Microsoft Fabric Updates Blog

Advanced Time Series Anomaly Detector in Fabric

Anomaly Detector, one of Azure AI services, enables you to monitor and detect anomalies in your time series data. This service is based on advanced algorithms, SR-CNN for univariate analysis and MTAD-GAT for multivariate analysis and is being retired by October 2026. In this blog post we will lay out a migration strategy to Microsoft Fabric, allowing you to detect identical anomalies, using the same algorithms as the old service, and even more. 

Here are a few of the benefits of the strategy that we are about to lay out for you:

  • Easier management of the trained models’ lifecycle using Fabric ML.
  • No need to upload your data to external storage account, just stream your data to Fabric Eventhouse with OneLake availability and you can use it for training and scoring.
  • You can use your data by any Fabric engine (KQL DB, Fabric ML Notebook, PBI and more)
  • The algorithms are open sourced and published by the new time-series-anomaly-detector · PyPI package, thus you can review and tweak them as needed.

Time Series Anomaly Detection in Fabric RTI

There are few options for time series anomaly detection in Fabric RTI (Real Time Intelligence):

Using time-series-anomaly-detector in Fabric

In the following example we shall

  • Upload stocks change table to Fabric
  • Train the multivariate anomaly detection model in a Python notebook using Spark engine
  • Predict anomalies by applying the trained model to new data using Eventhouse (Kusto) engine

Note that for the univariate model there is no need to train the model in a separate step (as the training is fast and done internally) and we can just predict.
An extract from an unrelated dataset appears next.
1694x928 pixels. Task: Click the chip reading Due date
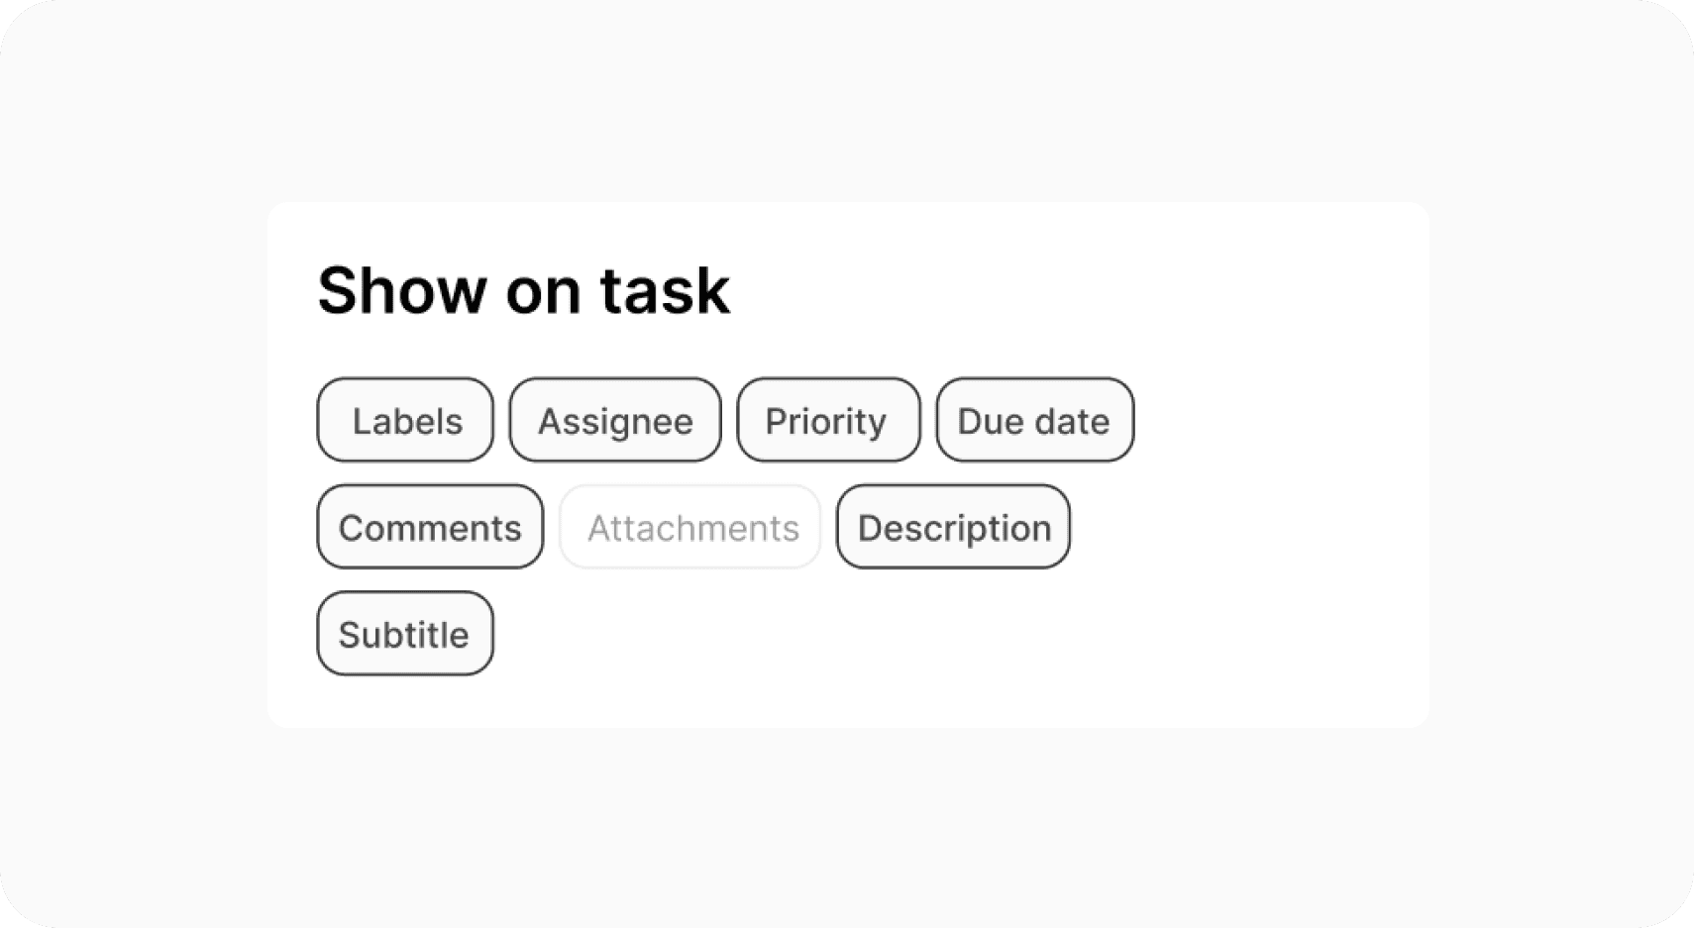[1034, 420]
Below we briefly present the steps, see Multivariate anomaly detection – Microsoft Fabric | Microsoft Learn for the detailed tutorial.

Creating the environments

  1. Create a Workspace
  2. Create Eventhouse – to store the incoming streaming data
    • Enable OneLake availability – so the older data that was ingested to the Eventhouse can be seamlessly accessed by the Spark Notebook for training the anomaly detection model
    • Enable KQL Python plugin – to be used for real time predictions of anomalies on the new streaming data. Select 3.11.7 DL image that contains the time-series-anomaly-detector package
  3. Create a Spark environment that includes the time-series-anomaly-detector package

Training & storing the Anomaly Detection model

  1. Upload the stocks data to the Eventhouse
  2. Create a notebook to train the model
  • Load the data from the Eventhouse using the OneLake path:
onelake_uri = "OneLakeTableURI" # Replace with your OneLake table URI 
abfss_uri = convert_onelake_to_abfss(onelake_uri)
df = spark.read.format('delta').load(abfss_uri)
df = df.toPandas().set_index('Date')
  • View the data:
import plotly.graph_objects as go

fig = go.Figure()
fig.add_trace(go.Scatter(x=df.index, y=df['AAPL'], mode='lines', name='AAPL'))
fig.add_trace(go.Scatter(x=df.index, y=df['AMZN'], mode='lines', name='AMZN'))
fig.add_trace(go.Scatter(x=df.index, y=df['GOOG'], mode='lines', name='GOOG'))
fig.add_trace(go.Scatter(x=df.index, y=df['MSFT'], mode='lines', name='MSFT'))
fig.add_trace(go.Scatter(x=df.index, y=df['SPY'], mode='lines', name='SPY'))
fig.update_layout(
    title='Stock Prices change',
    xaxis_title='Date',
    yaxis_title='Change %',
    legend_title='Tickers'
)

fig.show()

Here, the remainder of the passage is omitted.